*Selected text:*
The solution may be for research institutions to take on more research and teaching schools to become better at teaching. For institutions in the messy middle—schools that fall between top-tier research schools and strictly vocational colleges—leaders would do well to pause . . . and simply ask if increased scholarly production is really worth the price to students.11

That observation contains echoes of the earlier noted skepticism about the compatibility of faith and greatness as a university. Just as some would assert that universities will have to choose to be either secular or second-rate, some will assert that schools will have to choose to be excellent at either research or teaching but not both. They will contend that schools in “the messy middle,” in these two regards, are doomed to fail.

I believe that on these two issues—the compatibility of faith and learning and the compatibility of teaching and research—we at BYU are in the messy middle. We are clearly in the thinly populated middle position on these two matters because we reject both the dichotomy between faith and education as well as that between teaching and research. And our position is certainly messy in some ways as we find ourselves straddling two divides that most believe are slipping further and further apart. But being in this precarious position should be reason for hope and not despair, for being in the messy middle on these two issues makes us unique in ways that may allow us to achieve our prophetically declared destiny. As Brené Brown observed in a different context, “The middle is messy, but it’s also where the magic happens.”12

I believe that when viewed in the light of gospel truths, these two seemingly irreconcilable dichotomies become mutually reinforcing convergences that produce a truly unique kind of education that is part of our prophetically declared destiny.

A Link Between Research and Student Learning

Properly understood, belief in gospel truths and adherence to gospel principles can enhance the kind of learning that marks a great university. In a speech entitled “Education for Eternity,” given in September 1967, President Kimball noted that one of the things that makes universities great is the ability to produce great artists, writers, and scientists who, in turn, have a profound impact on the world. He then observed how the learning process that produces such luminaries can be enhanced at a university that understands, teaches, and practices the precepts of the restored gospel of Jesus Christ.

*Data shown:*

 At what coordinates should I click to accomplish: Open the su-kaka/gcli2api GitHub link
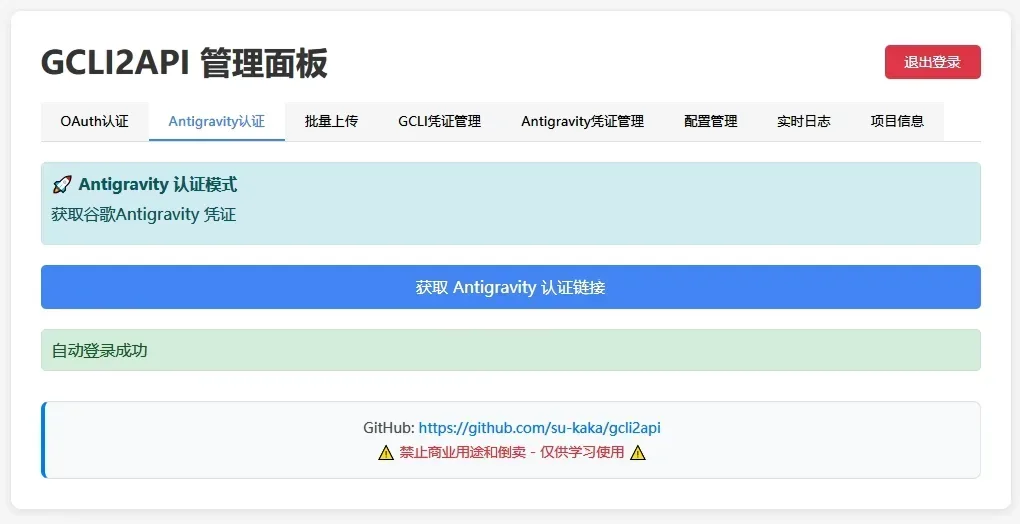tap(539, 428)
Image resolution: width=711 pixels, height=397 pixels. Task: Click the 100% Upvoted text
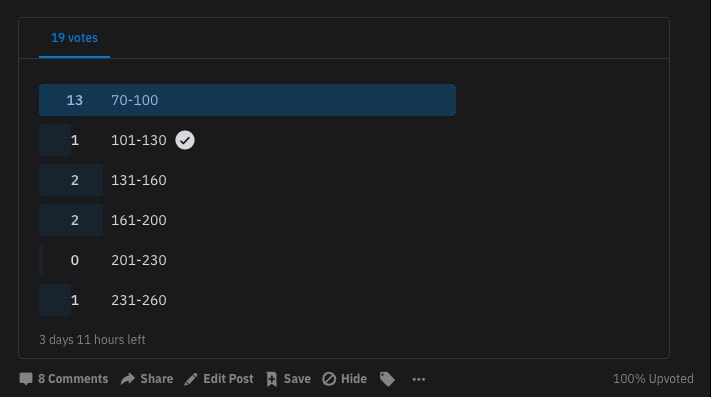(653, 379)
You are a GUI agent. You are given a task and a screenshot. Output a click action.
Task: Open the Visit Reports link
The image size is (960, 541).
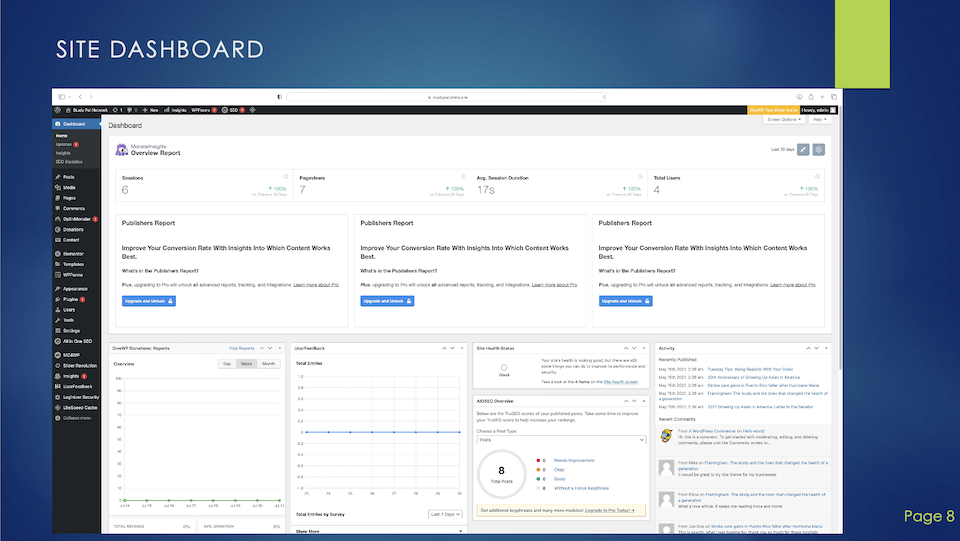(x=241, y=348)
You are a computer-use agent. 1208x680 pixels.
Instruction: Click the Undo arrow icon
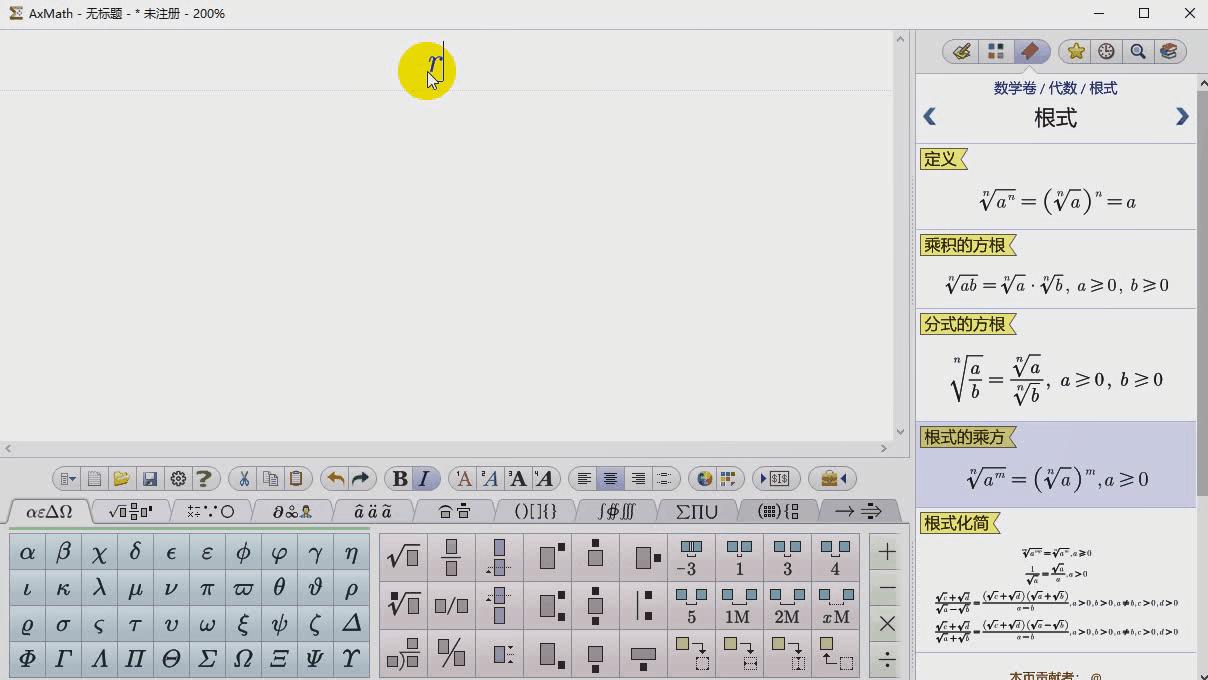(x=333, y=478)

*Activity:* Could you give the text on teaching and research again, from "The solution may" up to and including "doomed to fail.", switching "messy middle" to "muddled middle" throughout?

*Exercise answer:*
The solution may be for research institutions to take on more research and teaching schools to become better at teaching. For institutions in the muddled middle—schools that fall between top-tier research schools and strictly vocational colleges—leaders would do well to pause . . . and simply ask if increased scholarly production is really worth the price to students.11

That observation contains echoes of the earlier noted skepticism about the compatibility of faith and greatness as a university. Just as some would assert that universities will have to choose to be either secular or second-rate, some will assert that schools will have to choose to be excellent at either research or teaching but not both. They will contend that schools in “the muddled middle,” in these two regards, are doomed to fail.